列王記下12章 | 聖書日課 デボーションノート

聖書日課 デボーションノート

聖書日課に従って、日々聖書を読んで思わされたことを書き留めています。


聖書本文は日本聖書協会発行の新共同訳聖書を引用しています。

列王記下12:1 ヨアシュは王位についたとき、七歳であった。
12:2 イエフの治世第七年にヨアシュは王となり、四十年間エルサレムで王位にあった。その母は名をツィブヤといい、ベエル・シェバの出身であった。
12:3 ヨアシュは、祭司ヨヤダの教えを受けて、その生涯を通じて主の目にかなう正しいことを行った。

ヨアシュ王は、イスラエルの王となったイエフが、アハズヤ王の子供たちを皆殺しにしようとしたとき、アハズヤ王の姉妹ヨシェバの機転によって命拾いし、その後、祭司ヨヤダのもとで育てられた王です。
その時の彼は、まだ0歳。
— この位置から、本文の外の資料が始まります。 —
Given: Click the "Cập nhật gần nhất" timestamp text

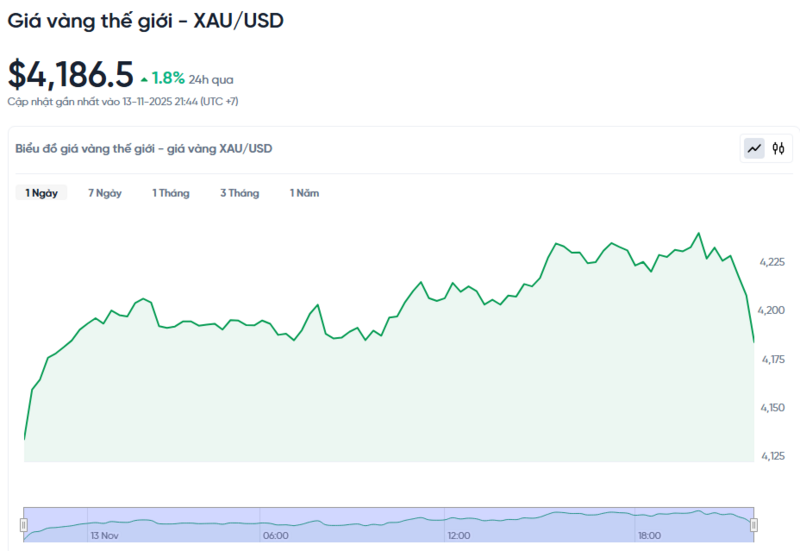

まだ生まれたばかりの赤ちゃんでした。
それから7年、祭司ヨヤダのもとで、教育を受け、神を畏れ敬う人として成長していきました。
一方で、祭司ヨヤダにすれば、自分が育てた王であり、自分の教えた通りに行動するヨアシュ王を、少々見下していたかもしれません。
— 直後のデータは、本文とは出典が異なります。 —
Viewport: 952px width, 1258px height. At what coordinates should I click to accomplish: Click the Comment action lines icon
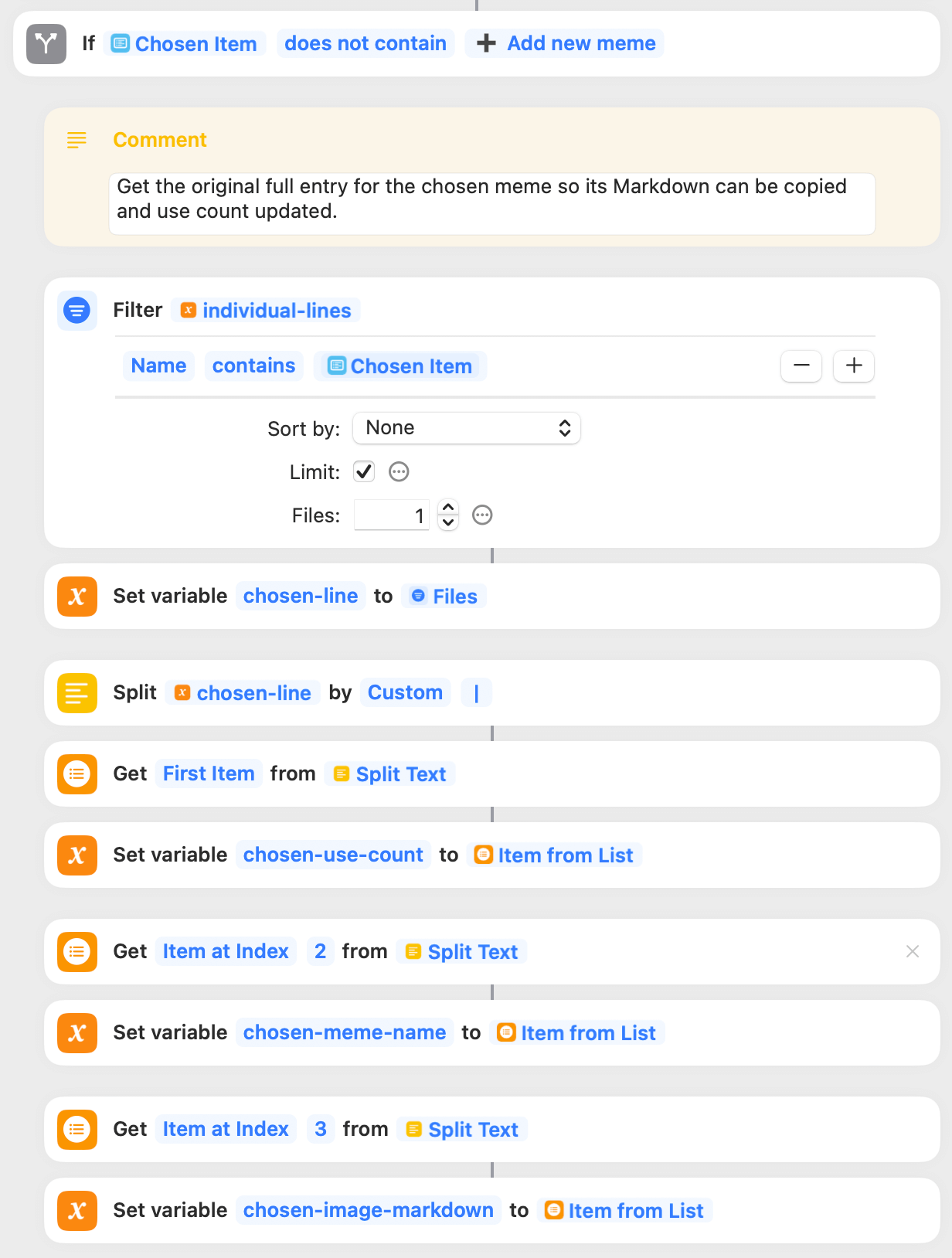tap(76, 140)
12:5 ヨアシュは祭司たちに言った。「主の神殿にもたらされるすべての聖なる献金、すなわち、各人がその割り当てに従って課された献金、主の神殿に自発的にもたらされるすべての献金は、
12:6 祭司たちがおのおの自分の担当の者から受け取り、神殿のどこかに破損が生じたときには、それを用いてその破損を修理しなければならない。」
12:7 だが、ヨアシュ王の治世第二十三年になっても、なお祭司たちは神殿の破損を修理しなかったので、
12:8 ヨアシュ王は祭司ヨヤダおよびほかの祭司たちを呼んで言った。「なぜ神殿の破損を修理しないのか。以後あなたたちはあなたたちの担当の者から献金を受け取ってはならない。それは神殿の破損を修理するために使われるべきものだからだ。」

主の宮に対して熱心であった若き王ヨアシュは、主の宮の破損を修理するよう祭司らに求めます。しかし、ヨアシュが23歳という年齢になるまで、祭司らは、ヨアシュ王の言う事など、一向に耳を傾けようとしなかったのです。
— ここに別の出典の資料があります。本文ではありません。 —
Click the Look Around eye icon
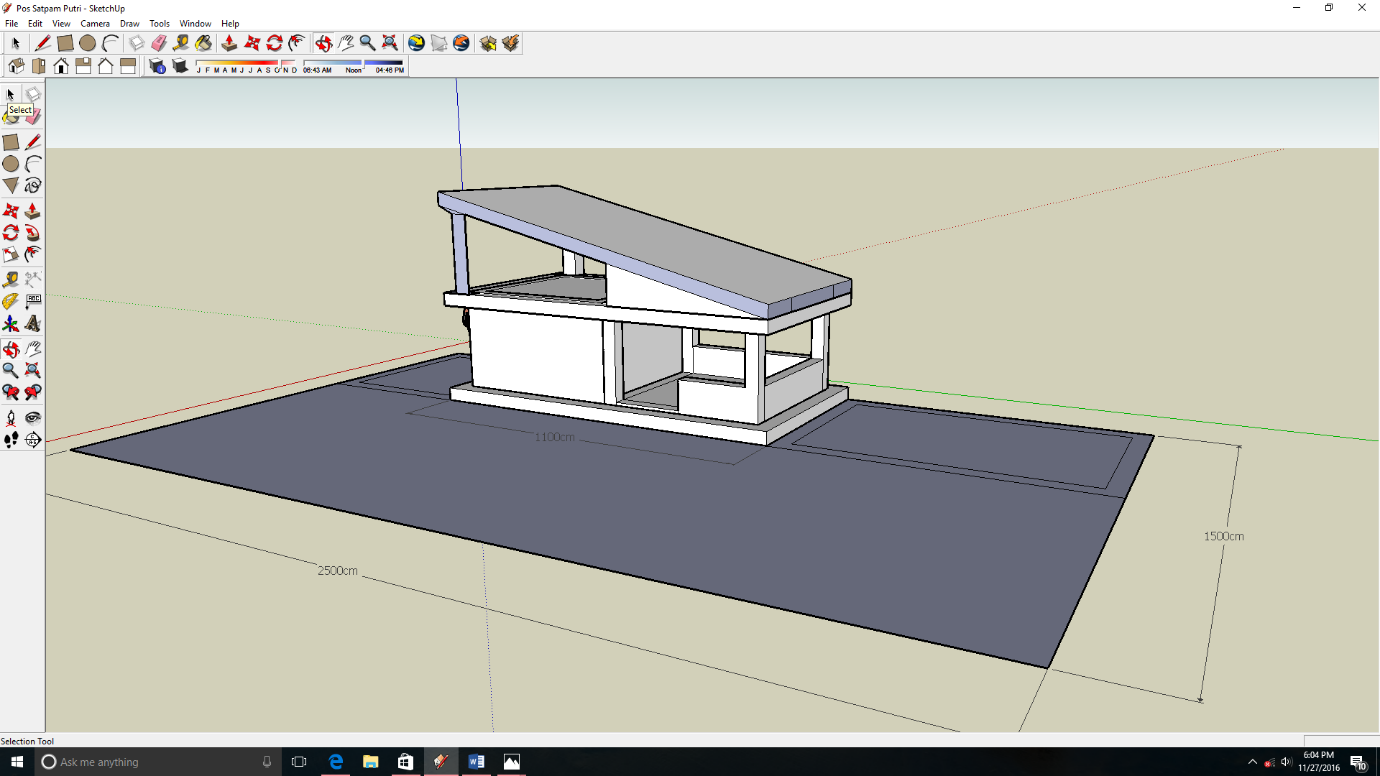 point(33,418)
そこには、きっと、祭司ヨヤダの影響があったと思われます。
ヨアシュ王のことを、小さな頃から知っていたヨヤダにとっては、ヨアシュは我が子のような存在であり、そんなヨアシュを、王として、なかなか敬おうとせず、さらに、神殿で収められる税金収入などによって、自分たちの生活が保証されていたことに対し、ヨアシュがすすめようとしている構造改革に対し、なかなか、その重い腰を上げる事ができなかったのでしょう。

もちろん、祭司ヨヤダが堕落していたというわけではありません。
こういうことは、誰の心の中にもあることです。

人を見下してしまう心、自分の立場が危うくならないようにと願う心。
そういうこそ心、私たちの内に存在する、神様に敵対しようとしている罪によるものなのではないでしょうか。

ヨアシュは、若さゆえに、その熱意がなかなか受け入れられず、最後には、その熱血ぶりの故に、自分の家来たちに命を奪われることになってしまいますが、彼が推し進めよとしていた事柄は、随分評価できるもののように思えます。

巷では、構造改革という言葉をよく耳にしますが、ヨアシュが行おうとした構造改革、それは、まさに、私たちの神様への悔い改めを促しているものと思われます。
私の心の中の構造改革を、今日から少しずつでも進めていきたいものです。